Он понял, что она наблюдала за ним, когда он загибал страницу.
— Хорошее чувство, Сенека?
— Ложись спать, — сказал он и закрыл глаза. Пичи лежала открыв глаза. То, что она увидела, развеселило ее. Сенека также улыбался.
Глава 10
Когда Пичи проснулась, Сенеки рядом не было. Было девять утра. Боже! Она никогда так долго не спала в своей жизни. Она отбросила в сторону одеяла и села. Острая боль внезапно пронзила ей шею. Ее глаза раскрылись от ужаса: она спала… долго… у нее болела шея…
Ей стало все ясно. Это были два признака «типинозиса». Очень медленно она улеглась вновь в постель, стараясь не делать резких движений. В глазах у Пичи появились слезы. Она смахнула их рукой. Мало-помалу к ней стали возвращаться силы. Боже! Ей так мало осталось жить на свете. Она хотела, чтобы Сенека лежал рядом с нею и держал ее в своих руках.

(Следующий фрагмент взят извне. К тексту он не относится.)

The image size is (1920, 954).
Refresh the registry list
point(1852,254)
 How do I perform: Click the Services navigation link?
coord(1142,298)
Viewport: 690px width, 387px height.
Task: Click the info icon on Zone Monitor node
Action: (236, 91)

— Вещая птица, — прошептала она. — Будь счастлива, Пичи.
Боль отступила. Она смогла встать и начала искать корону. Она нашла ее посередине кровати под одеялами, надела ее себе на голову и направилась в гостиную.
И только взявшись за дверную ручку, остановилась, поняв, что она совсем обнажена.
— Черт побери!
Она пошла в ванну, чтобы найти там одежду в которой была вчера вечером. Но ни ее, ни одежды Сенеки там уже не было. Она поняла что служанки уже убрались в покоях. Тогда, обернувшись атласной простыней, она вышла. Может быть, если она поторопится, ее никто не заметит, кроме служанок. Но их она попросит помолчать, и они послушаются.